ちなみに内容は本当に『ガラスの仮面』でした。
大学の演劇サークルに突然現れ、芝居の経験はないというのに天才的な演技をする少女・佐々木飛鳥が北島マヤ。
そして俳優一家に生まれついたサラブレッドの東響子がもちろん姫川亜弓ですよ!
当然最初は全く接点のない二人なのですが、芸能界で伝説の大物が女優2人が主役の芝居をやるためのオーディションを始めていて、初舞台を踏んだばかりの佐々木飛鳥にもそのオーディションが回ってくるのです。
一方、自分が本当に女優としてやっていくのかまだ踏ん切りがつかずにいた東響子は自分にはそのオーディションの話が来なかったことにショックを受け、こっそりオーディションを覗きに行って佐々木飛鳥の芝居を見、衝撃を受けるわけです。

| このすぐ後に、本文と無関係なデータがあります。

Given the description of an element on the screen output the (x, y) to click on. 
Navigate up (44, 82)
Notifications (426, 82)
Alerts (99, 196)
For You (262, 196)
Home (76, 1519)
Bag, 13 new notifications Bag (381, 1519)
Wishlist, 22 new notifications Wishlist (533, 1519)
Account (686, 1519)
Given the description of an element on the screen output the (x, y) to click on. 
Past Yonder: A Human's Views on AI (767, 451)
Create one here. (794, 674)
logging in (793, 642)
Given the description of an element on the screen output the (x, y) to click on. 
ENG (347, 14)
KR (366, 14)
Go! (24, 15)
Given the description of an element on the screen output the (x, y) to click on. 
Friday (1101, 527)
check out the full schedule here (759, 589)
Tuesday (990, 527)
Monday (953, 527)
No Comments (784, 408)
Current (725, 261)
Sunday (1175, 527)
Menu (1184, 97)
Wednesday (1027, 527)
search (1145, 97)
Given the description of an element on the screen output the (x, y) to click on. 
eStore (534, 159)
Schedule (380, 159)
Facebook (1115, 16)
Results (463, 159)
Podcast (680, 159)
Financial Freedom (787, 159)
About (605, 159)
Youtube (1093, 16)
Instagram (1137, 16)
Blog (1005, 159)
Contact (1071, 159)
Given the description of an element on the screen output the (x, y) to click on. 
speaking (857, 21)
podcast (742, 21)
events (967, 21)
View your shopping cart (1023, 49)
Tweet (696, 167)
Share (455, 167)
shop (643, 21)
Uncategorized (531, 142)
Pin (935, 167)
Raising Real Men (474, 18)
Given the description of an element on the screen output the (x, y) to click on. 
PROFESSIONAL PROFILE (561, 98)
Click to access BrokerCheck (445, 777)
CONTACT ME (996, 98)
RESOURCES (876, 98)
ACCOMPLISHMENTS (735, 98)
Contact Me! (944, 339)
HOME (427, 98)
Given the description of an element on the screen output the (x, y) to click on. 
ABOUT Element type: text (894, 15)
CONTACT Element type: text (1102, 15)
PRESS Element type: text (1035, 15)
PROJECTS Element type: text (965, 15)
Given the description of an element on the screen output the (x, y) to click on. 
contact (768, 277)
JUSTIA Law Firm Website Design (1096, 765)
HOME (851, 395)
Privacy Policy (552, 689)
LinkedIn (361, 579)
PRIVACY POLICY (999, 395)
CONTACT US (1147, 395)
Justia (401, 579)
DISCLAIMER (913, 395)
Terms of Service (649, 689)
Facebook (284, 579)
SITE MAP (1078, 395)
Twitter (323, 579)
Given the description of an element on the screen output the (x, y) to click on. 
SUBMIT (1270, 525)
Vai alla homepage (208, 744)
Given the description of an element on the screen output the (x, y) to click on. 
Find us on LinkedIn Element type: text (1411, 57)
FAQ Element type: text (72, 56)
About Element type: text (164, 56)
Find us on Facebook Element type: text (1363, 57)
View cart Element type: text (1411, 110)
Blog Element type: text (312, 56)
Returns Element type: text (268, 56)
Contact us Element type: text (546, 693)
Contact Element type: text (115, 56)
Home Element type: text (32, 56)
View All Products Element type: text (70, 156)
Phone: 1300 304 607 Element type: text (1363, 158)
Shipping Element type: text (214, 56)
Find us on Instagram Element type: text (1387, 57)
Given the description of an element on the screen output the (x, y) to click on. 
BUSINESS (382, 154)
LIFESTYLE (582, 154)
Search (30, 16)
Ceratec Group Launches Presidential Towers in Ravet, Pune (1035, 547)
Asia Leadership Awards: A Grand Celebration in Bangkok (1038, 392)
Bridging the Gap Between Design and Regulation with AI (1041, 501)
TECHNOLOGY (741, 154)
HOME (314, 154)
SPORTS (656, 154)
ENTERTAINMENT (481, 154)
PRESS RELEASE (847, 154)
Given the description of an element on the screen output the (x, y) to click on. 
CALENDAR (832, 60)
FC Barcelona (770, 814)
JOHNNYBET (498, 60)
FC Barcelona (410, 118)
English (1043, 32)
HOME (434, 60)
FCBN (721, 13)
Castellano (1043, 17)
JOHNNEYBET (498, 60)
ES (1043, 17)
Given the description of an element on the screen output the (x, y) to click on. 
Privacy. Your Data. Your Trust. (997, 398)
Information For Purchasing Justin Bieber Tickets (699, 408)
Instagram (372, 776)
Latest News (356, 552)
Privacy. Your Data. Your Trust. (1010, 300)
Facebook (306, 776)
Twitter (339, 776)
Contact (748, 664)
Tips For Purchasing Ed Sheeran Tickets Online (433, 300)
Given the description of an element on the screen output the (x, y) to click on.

果たしてふたりの天才が衝突する舞台で何が起きるのか―――。
と、いうわけで『ガラスの仮面』好きな方にはぜひオススメです(笑)。
一気読みしてしまったのですが、やっぱりふたりの対決あたりが印象に残りますね。
『ガラかめ』も、無理してどっちか『紅天女』に決めるとこまで持ってこうとしなければきれいに終わったのかも、などと思ってしまいました。